(Stored data entries)
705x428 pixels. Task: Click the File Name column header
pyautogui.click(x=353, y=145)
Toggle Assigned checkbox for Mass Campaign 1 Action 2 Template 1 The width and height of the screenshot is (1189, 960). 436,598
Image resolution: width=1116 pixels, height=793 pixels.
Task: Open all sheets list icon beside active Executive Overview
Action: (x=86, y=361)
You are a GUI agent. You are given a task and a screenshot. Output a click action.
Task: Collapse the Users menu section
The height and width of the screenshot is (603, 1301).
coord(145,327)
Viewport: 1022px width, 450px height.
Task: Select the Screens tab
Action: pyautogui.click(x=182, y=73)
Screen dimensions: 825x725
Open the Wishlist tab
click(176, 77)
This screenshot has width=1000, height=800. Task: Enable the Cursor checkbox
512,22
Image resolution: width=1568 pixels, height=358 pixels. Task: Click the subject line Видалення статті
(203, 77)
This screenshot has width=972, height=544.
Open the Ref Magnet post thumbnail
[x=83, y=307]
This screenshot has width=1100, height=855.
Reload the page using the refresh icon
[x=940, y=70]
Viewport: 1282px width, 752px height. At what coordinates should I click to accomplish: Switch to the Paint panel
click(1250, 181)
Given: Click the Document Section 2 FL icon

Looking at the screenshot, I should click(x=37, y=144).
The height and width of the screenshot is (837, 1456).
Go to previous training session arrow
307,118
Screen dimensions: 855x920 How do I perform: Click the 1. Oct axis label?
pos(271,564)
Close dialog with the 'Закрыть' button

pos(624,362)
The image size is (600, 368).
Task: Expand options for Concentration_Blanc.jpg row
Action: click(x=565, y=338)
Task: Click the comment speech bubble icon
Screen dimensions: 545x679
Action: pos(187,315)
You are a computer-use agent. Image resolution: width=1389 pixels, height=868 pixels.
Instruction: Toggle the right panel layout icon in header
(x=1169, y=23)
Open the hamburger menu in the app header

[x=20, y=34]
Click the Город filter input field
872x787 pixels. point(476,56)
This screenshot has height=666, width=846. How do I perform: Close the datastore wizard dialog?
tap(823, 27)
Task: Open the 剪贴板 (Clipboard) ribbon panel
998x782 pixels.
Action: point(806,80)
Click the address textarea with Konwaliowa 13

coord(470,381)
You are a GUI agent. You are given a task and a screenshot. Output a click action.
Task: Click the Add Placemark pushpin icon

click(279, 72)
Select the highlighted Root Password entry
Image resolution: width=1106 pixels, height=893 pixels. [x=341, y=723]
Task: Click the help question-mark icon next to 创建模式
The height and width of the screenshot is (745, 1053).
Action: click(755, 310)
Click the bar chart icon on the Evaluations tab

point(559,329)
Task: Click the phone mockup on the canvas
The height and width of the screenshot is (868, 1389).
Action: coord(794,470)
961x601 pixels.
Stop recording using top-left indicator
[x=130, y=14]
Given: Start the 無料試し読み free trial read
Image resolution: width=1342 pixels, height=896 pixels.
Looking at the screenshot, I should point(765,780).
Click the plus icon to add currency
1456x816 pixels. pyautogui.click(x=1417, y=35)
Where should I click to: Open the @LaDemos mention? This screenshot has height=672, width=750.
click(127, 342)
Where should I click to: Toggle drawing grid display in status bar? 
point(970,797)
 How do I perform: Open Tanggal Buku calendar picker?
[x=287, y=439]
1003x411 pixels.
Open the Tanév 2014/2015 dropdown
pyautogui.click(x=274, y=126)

# ACTIVITY:
Print exactly the stretch of lines beginning with the one that holds "Stop recording using top-left indicator" and ending at the last line above.

# REPLY:
Stop recording using top-left indicator
[x=130, y=14]
Given: Start the 無料試し読み free trial read
Image resolution: width=1342 pixels, height=896 pixels.
Looking at the screenshot, I should point(765,780).
Click the plus icon to add currency
1456x816 pixels. pyautogui.click(x=1417, y=35)
Where should I click to: Open the @LaDemos mention? This screenshot has height=672, width=750.
click(127, 342)
Where should I click to: Toggle drawing grid display in status bar? 
point(970,797)
 How do I perform: Open Tanggal Buku calendar picker?
[x=287, y=439]
1003x411 pixels.
Open the Tanév 2014/2015 dropdown
pyautogui.click(x=274, y=126)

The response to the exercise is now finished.